─── TEXT SECTION
Jo here, stepping in for Edith. Apologies up front if this has any errors. I’m recovering from the sort of ‘flu that creates brain fuzz. I did have something in mind to blog about, but then some people on my list began to talk about the Chevalier D’Eon, one of the most mysterious and fascinating side-line characters in European history. (You’ll see below why they thought it of interest on my list.)
The Wikipedia article has the basics, but there’s stuff all over the web about him. He’s still a cause for speculation and fascination. Wikipedia article (This, however, claims that he retured to France later in life, and that’s not what I understand. Always a mystery.)
I don’t remember when I first heard about him, but I’ve known the basics for a long time — the strange 18th century Frenchman who liked to dress up as a woman. This wasn’t a secret. It was a great curiosity, or scandal, or mystery in his own lifetime.
However, I never intended to become personally involved with him. That happened completely by accident. In 1999, I was writing Devilish, the last book in the main line of the Georgian series about the aristocratic Malloren family headed by the Marquess of Rothgar.
Rothgar is intimately involved in the power politics of the 1760s and thus, at that period, in matters between Britain and France. I needed a brief encounter with the French Ambassador and went looking for a name — to find that it was the Chevalier D’Eon.
──────
─── DATA PROVIDED
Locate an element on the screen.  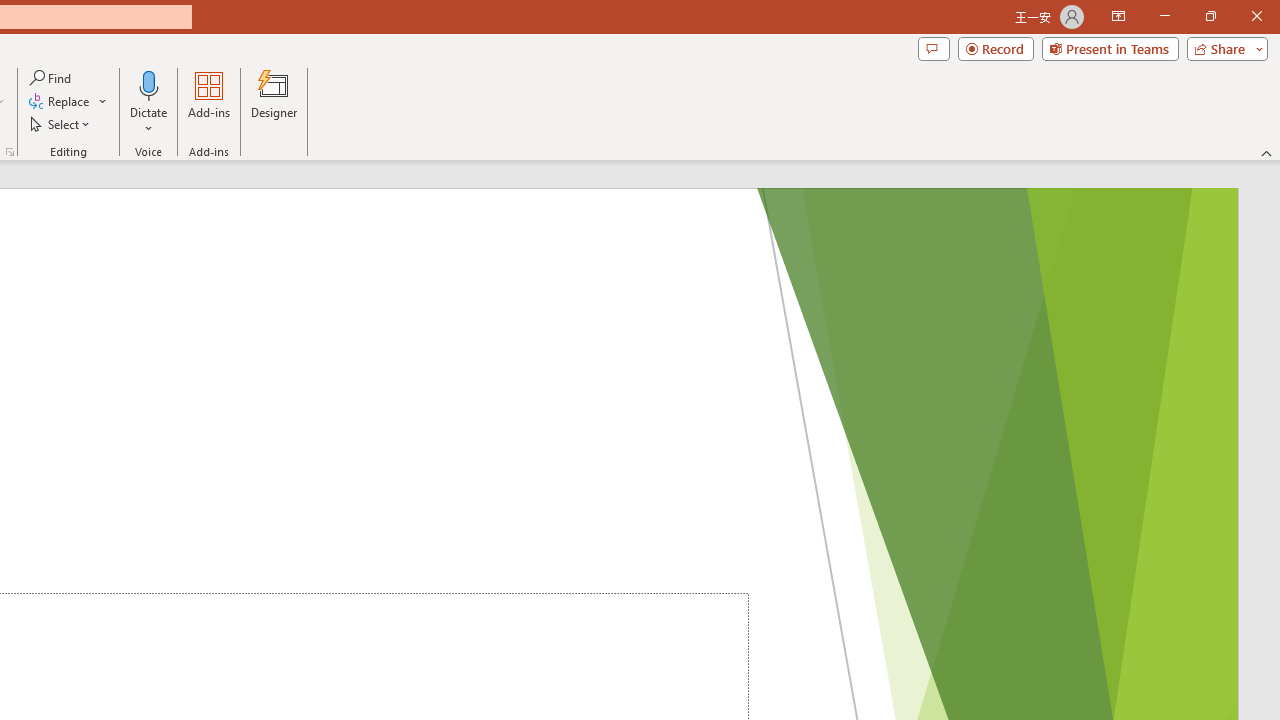
'Share' is located at coordinates (1222, 47).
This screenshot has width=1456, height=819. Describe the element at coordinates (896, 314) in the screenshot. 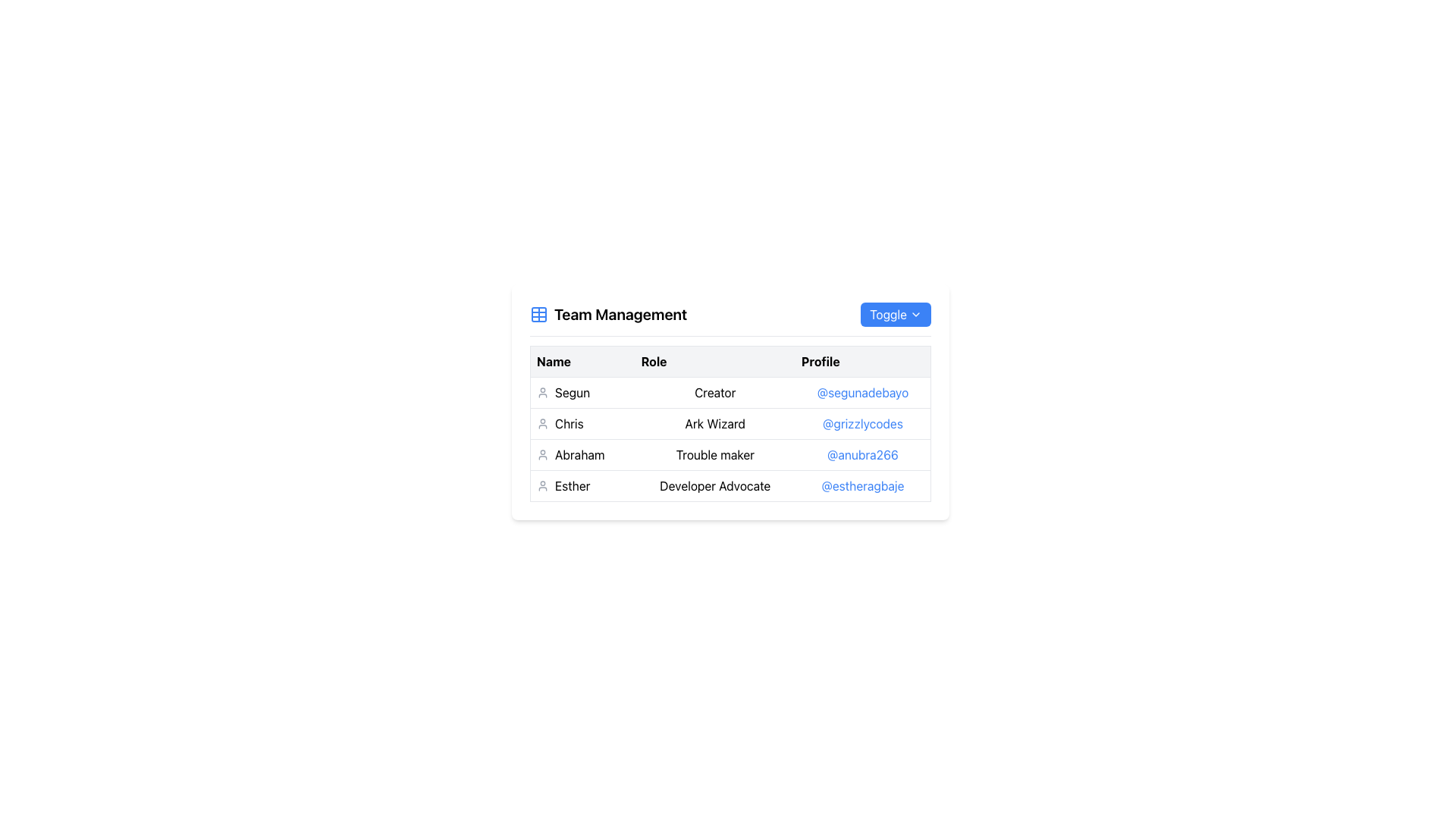

I see `the 'Toggle' button with a blue background and white text located in the top-right corner of the 'Team Management' header` at that location.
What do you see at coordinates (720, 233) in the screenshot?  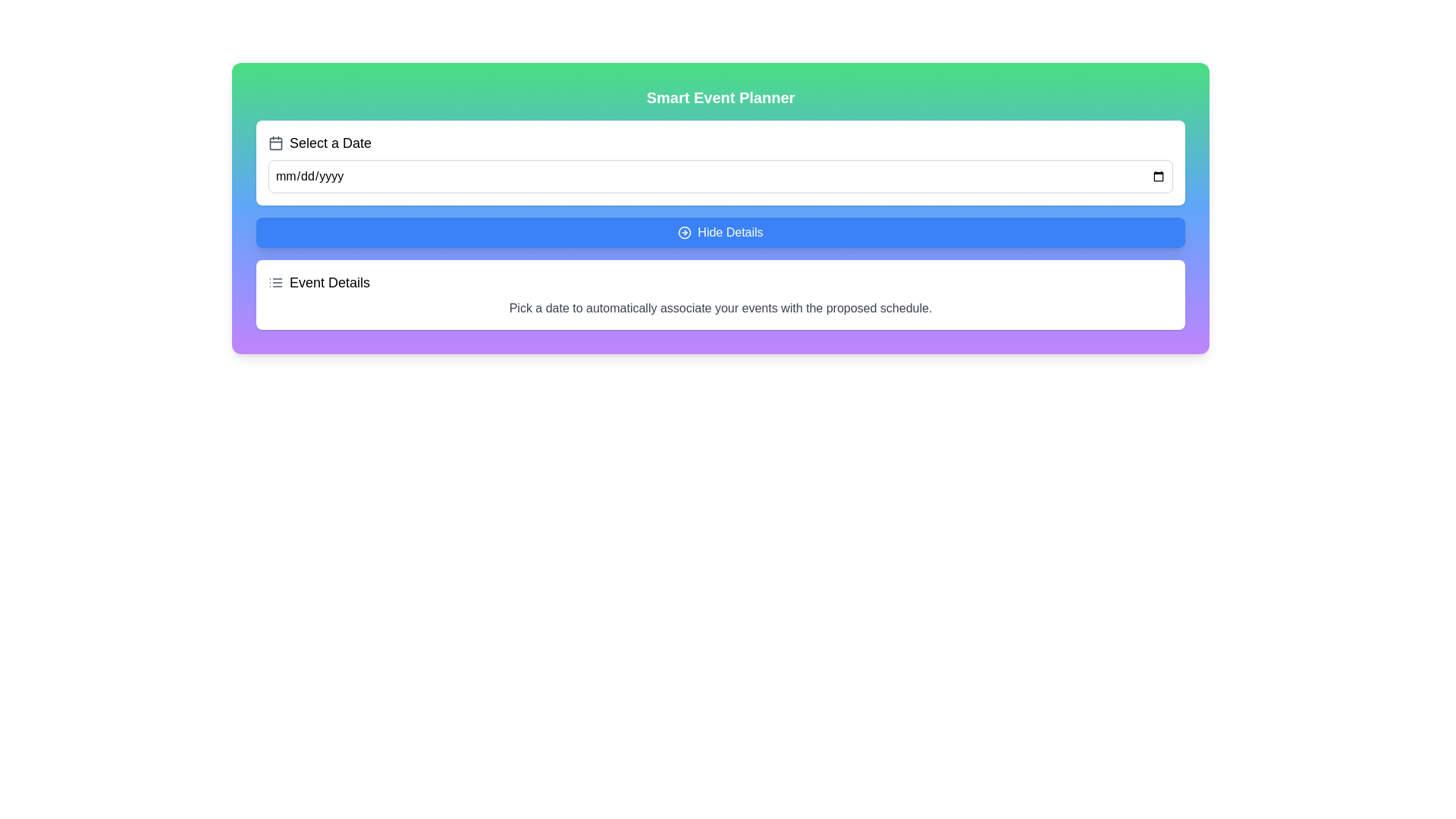 I see `the prominent blue button labeled 'Hide Details'` at bounding box center [720, 233].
──────
TASKS TO PERFORM:
a. From the blog post, return the passage starting at "The Wikipedia article" and ending at "his own lifetime.".
b. Summarize the blog post in two sentences.
c. According to the blog post, in what year was the writer working on Devilish?

SOLVED TASKS:
a.
The Wikipedia article has the basics, but there’s stuff all over the web about him. He’s still a cause for speculation and fascination. Wikipedia article (This, however, claims that he retured to France later in life, and that’s not what I understand. Always a mystery.)
I don’t remember when I first heard about him, but I’ve known the basics for a long time — the strange 18th century Frenchman who liked to dress up as a woman. This wasn’t a secret. It was a great curiosity, or scandal, or mystery in his own lifetime.

b. Jo, filling in for Edith while recovering from flu, writes about the Chevalier D'Eon, a mysterious 18th-century Frenchman known for dressing as a woman who is still a subject of speculation. Jo became involved with him by accident in 1999 while writing Devilish, when a search for the name of the French Ambassador for a brief encounter with the Marquess of Rothgar turned up D'Eon.

c. 1999